# Help!!! - - Euro Basketball



## Peja Vu (Jun 9, 2002)

Does anybody know a place online where you can purchase merchandice from euro league teams
Things like shirts, hats, jerseys, etc.

Any help would be appreciated


----------



## Damian Necronamous (Jun 10, 2002)

*Re: test again*



> Originally posted by *Hedo - - He Do!!! *
> d


Hedo - - He Do!!!...what the hell are you doing? Why did you need to test it?


----------



## (-) 0 † § I-I () † (Jun 11, 2002)

*the first*

time it was okay, but im suspicous that the 2nd was padding. I dunno i could be mistaken. But s,e Eirp;eagie tea,s are cpp; nit jteu wear like rugby jeerzeys


----------



## untitled (Jun 22, 2002)

*Re: the first*



> Originally posted by *(-) 0 † § I-I () † *
> time it was okay, but im suspicous that the 2nd was padding. I dunno i could be mistaken.
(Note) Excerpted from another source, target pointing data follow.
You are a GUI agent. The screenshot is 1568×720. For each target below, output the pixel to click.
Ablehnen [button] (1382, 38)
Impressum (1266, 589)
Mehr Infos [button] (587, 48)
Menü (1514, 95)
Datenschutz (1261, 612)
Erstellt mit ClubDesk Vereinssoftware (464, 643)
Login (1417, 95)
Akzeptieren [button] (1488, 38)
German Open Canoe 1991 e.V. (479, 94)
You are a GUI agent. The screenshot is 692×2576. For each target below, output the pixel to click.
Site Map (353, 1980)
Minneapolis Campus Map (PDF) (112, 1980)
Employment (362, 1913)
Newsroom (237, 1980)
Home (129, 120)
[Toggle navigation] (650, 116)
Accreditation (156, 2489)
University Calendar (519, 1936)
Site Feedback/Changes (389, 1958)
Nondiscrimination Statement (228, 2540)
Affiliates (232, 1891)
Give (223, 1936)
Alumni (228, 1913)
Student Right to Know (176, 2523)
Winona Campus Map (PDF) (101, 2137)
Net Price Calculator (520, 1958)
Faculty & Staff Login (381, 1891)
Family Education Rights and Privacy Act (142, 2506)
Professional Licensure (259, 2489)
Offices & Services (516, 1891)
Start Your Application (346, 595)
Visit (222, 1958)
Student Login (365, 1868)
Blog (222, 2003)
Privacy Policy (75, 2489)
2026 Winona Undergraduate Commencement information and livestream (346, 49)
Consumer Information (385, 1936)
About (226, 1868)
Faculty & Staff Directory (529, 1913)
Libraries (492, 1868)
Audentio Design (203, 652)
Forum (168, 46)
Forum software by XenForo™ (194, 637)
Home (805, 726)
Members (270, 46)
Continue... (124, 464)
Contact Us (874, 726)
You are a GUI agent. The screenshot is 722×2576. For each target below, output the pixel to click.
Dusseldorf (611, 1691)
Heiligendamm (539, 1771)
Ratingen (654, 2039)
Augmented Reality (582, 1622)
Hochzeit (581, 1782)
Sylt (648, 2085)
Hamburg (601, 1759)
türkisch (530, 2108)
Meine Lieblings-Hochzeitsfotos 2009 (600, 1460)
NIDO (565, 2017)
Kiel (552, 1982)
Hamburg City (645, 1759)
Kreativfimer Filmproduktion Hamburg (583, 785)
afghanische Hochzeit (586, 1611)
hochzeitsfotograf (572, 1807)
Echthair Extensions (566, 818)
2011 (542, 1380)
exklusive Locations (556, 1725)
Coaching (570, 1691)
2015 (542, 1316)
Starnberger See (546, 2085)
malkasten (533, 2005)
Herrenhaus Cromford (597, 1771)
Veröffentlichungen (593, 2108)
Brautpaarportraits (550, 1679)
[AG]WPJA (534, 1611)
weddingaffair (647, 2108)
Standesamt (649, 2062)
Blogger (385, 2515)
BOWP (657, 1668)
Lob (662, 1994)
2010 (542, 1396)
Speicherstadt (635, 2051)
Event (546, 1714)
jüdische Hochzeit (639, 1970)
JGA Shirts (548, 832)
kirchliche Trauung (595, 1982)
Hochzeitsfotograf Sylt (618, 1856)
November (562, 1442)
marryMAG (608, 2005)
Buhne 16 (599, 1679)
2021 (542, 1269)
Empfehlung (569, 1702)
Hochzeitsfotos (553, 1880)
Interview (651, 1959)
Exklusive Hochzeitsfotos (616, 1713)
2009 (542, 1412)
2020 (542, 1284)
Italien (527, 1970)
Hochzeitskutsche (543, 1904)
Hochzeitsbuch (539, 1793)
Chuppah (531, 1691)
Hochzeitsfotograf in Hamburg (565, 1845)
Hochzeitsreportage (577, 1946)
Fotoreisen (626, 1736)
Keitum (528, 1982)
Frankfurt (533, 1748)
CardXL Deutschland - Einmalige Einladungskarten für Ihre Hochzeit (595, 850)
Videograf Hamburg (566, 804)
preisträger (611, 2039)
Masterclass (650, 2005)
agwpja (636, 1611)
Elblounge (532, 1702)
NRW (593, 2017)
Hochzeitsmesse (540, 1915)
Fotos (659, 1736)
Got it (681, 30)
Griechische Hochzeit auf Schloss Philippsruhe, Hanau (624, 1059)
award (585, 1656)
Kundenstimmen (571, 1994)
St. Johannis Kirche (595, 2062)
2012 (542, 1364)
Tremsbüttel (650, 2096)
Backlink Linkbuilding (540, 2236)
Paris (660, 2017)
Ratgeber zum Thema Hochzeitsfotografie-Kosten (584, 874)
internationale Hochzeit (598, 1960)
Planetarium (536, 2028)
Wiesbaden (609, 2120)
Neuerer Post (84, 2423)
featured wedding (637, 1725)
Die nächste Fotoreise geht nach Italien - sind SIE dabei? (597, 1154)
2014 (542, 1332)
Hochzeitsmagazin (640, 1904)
But s,e Eirp;eagie tea,s are cpp; nit jteu wear like rugby jeerzeys


don't worry they got deleted...oh well


----------



## (-) 0 † § I-I () † (Jun 11, 2002)

*sounds good*

and the gibirish i wrote was supposed to say some euro jerseys are cool but some look like rugby jerseys.


----------



## untitled (Jun 22, 2002)

*Re: sounds good*



> Originally posted by *(-) 0 † § I-I () † *
> and the gibirish i wrote was supposed to say some euro jerseys are cool but some look like rugby jerseys.


they are lookin like soccer jerseys now too....i mean all the teams are sponsored by a big company in europe or the world somewhere......i mean look at Kinder.....thats just nasty


----------



## Sabonis! (Jan 29, 2009)

Peja Vu said:


> Does anybody know a place online where you can purchase merchandice from euro league teams
> Things like shirts, hats, jerseys, etc.
> 
> Any help would be appreciated


http://www.paoshop.gr/catalog/index.php?language=en&osCsid=ec0857acd7798d76c1934fadf560a56f

http://www.sportarena.gr/index.php?cPath=274

And of course, ebay


----------